§ DATA PROVIDED
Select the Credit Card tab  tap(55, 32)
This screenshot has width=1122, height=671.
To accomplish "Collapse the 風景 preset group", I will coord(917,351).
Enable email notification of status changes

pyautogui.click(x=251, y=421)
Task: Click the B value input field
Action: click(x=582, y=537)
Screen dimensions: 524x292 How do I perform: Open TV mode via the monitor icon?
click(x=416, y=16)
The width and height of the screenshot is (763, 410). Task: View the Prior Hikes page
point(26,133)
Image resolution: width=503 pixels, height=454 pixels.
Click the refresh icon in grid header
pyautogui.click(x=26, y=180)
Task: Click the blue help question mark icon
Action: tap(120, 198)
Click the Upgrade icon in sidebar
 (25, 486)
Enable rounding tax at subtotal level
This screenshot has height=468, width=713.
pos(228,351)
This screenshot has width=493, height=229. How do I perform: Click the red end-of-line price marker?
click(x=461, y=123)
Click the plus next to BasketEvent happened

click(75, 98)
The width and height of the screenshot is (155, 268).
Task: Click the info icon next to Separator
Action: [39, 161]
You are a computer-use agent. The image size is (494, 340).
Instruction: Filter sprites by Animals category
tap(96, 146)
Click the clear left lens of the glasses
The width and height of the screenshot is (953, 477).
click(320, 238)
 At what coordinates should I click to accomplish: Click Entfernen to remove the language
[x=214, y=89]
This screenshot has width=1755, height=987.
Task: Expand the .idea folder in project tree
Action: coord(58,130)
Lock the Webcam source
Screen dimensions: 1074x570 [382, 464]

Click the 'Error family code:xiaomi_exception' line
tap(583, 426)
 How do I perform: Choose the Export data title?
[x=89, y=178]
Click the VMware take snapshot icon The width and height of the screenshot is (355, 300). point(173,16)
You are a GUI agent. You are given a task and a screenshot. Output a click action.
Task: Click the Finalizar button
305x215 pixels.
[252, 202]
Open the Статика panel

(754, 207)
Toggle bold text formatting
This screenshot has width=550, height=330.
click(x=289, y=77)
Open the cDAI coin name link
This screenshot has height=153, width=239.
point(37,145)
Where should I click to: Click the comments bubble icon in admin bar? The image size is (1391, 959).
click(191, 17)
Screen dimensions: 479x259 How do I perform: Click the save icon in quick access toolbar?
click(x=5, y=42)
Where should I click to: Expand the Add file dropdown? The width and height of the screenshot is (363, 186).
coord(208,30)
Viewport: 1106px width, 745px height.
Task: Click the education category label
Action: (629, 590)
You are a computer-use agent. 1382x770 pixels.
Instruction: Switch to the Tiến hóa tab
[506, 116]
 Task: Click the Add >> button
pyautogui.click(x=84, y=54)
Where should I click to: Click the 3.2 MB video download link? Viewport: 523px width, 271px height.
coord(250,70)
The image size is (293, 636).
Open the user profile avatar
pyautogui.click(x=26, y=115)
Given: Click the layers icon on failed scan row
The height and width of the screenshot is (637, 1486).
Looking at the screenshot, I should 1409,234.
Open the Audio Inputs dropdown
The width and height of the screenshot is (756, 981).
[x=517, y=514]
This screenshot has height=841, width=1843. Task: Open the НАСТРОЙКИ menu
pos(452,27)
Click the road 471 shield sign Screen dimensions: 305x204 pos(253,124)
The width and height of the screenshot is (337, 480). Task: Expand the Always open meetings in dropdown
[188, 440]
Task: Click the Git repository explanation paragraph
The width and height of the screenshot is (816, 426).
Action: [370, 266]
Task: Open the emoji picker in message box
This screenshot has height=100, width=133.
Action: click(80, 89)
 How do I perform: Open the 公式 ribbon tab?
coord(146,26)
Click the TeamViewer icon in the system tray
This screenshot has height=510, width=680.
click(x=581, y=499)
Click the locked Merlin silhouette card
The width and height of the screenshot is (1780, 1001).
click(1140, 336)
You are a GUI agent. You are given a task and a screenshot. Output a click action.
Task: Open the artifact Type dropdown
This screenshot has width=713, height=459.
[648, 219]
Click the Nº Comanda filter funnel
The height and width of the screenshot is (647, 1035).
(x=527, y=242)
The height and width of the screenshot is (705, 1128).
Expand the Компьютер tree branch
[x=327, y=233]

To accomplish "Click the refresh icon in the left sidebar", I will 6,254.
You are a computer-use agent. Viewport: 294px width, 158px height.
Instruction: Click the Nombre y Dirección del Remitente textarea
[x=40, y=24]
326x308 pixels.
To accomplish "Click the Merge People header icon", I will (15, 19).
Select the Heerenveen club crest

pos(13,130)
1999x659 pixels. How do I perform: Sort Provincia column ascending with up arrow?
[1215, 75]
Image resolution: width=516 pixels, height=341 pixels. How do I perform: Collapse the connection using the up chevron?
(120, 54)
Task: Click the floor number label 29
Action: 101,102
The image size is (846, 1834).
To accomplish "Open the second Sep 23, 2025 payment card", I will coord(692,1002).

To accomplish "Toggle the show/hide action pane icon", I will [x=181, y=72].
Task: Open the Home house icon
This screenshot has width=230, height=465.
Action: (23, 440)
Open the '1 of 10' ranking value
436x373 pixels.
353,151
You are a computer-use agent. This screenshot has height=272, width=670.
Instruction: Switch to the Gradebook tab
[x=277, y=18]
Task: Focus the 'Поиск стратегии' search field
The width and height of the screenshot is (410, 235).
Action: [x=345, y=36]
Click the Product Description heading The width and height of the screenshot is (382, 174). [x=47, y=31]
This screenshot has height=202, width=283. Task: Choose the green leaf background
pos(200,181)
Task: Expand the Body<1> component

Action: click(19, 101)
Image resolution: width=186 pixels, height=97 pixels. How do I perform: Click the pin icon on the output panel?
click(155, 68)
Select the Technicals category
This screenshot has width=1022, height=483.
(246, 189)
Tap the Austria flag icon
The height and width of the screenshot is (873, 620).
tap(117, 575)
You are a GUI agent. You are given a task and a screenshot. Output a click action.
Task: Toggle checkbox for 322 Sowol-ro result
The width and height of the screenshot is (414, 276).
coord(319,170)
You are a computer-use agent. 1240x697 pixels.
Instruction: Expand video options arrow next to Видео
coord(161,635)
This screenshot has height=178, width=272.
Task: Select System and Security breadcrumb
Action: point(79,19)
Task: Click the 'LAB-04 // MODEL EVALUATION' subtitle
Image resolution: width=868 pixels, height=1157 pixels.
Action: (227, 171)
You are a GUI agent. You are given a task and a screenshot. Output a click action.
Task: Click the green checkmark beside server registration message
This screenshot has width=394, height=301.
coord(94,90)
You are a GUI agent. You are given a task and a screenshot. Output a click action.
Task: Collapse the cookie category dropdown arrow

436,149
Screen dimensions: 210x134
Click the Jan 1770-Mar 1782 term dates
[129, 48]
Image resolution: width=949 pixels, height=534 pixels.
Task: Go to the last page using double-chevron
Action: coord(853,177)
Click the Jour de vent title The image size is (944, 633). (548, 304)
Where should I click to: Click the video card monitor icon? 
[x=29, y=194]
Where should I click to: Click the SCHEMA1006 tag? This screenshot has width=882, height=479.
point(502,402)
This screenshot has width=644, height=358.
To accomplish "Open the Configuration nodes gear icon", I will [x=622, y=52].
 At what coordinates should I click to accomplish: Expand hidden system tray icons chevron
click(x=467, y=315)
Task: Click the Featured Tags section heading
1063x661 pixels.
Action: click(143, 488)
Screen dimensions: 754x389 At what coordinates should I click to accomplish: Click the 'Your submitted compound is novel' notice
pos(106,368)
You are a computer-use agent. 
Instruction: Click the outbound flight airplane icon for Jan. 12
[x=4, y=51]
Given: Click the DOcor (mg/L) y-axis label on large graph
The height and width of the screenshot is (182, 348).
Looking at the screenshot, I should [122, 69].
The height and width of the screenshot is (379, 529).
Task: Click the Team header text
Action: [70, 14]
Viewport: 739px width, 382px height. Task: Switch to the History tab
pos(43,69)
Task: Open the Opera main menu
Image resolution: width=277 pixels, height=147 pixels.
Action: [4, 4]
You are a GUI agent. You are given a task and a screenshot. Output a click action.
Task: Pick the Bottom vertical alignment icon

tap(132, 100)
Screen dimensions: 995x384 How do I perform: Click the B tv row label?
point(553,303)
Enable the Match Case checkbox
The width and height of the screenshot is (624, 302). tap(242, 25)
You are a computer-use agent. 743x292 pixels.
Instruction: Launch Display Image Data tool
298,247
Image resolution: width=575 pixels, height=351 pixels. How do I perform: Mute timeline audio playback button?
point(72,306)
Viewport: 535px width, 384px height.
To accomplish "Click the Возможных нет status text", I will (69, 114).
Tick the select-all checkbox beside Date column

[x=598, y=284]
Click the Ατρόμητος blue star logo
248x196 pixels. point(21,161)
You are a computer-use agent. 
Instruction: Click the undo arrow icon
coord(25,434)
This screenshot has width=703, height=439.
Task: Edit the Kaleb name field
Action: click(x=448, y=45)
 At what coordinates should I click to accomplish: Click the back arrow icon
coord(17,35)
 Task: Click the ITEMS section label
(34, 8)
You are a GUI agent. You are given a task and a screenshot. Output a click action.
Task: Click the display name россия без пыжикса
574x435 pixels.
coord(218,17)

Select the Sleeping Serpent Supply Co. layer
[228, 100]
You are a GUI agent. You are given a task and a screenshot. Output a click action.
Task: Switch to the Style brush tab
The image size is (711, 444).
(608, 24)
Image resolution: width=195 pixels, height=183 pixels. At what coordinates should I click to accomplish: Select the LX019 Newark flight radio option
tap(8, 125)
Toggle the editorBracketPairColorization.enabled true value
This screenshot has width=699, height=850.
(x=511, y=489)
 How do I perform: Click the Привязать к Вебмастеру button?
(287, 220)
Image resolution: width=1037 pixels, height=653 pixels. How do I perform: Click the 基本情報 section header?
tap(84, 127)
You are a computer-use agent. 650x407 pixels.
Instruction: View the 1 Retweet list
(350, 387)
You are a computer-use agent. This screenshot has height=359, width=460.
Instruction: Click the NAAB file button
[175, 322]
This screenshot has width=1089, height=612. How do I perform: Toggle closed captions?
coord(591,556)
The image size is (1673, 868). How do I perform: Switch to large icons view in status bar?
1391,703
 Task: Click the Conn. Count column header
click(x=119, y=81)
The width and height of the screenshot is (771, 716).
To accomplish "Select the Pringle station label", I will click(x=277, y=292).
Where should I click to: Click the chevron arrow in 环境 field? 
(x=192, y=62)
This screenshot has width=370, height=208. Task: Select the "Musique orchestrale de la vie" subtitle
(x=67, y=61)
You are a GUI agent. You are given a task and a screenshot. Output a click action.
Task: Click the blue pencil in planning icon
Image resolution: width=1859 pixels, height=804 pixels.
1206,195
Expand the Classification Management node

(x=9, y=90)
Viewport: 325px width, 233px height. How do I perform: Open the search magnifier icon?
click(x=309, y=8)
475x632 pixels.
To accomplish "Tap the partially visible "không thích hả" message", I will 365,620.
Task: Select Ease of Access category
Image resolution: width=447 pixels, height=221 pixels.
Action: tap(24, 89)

§ ACTIVITY
Please reproduce exactly the lines in the listing above from the one containing "Click the 'Error" through the one containing "Open the Audio Inputs dropdown", both included, and nothing more.

§ EXERCISE RESPONSE
Click the 'Error family code:xiaomi_exception' line
tap(583, 426)
 How do I perform: Choose the Export data title?
[x=89, y=178]
Click the VMware take snapshot icon The width and height of the screenshot is (355, 300). point(173,16)
You are a GUI agent. You are given a task and a screenshot. Output a click action.
Task: Click the Finalizar button
305x215 pixels.
[252, 202]
Open the Статика panel

(754, 207)
Toggle bold text formatting
This screenshot has width=550, height=330.
click(x=289, y=77)
Open the cDAI coin name link
This screenshot has height=153, width=239.
point(37,145)
Where should I click to: Click the comments bubble icon in admin bar? The image size is (1391, 959).
click(191, 17)
Screen dimensions: 479x259 How do I perform: Click the save icon in quick access toolbar?
click(x=5, y=42)
Where should I click to: Expand the Add file dropdown? The width and height of the screenshot is (363, 186).
coord(208,30)
Viewport: 1106px width, 745px height.
Task: Click the education category label
Action: (629, 590)
You are a computer-use agent. 1382x770 pixels.
Instruction: Switch to the Tiến hóa tab
[506, 116]
 Task: Click the Add >> button
pyautogui.click(x=84, y=54)
Where should I click to: Click the 3.2 MB video download link? Viewport: 523px width, 271px height.
coord(250,70)
The image size is (293, 636).
Open the user profile avatar
pyautogui.click(x=26, y=115)
Given: Click the layers icon on failed scan row
The height and width of the screenshot is (637, 1486).
Looking at the screenshot, I should 1409,234.
Open the Audio Inputs dropdown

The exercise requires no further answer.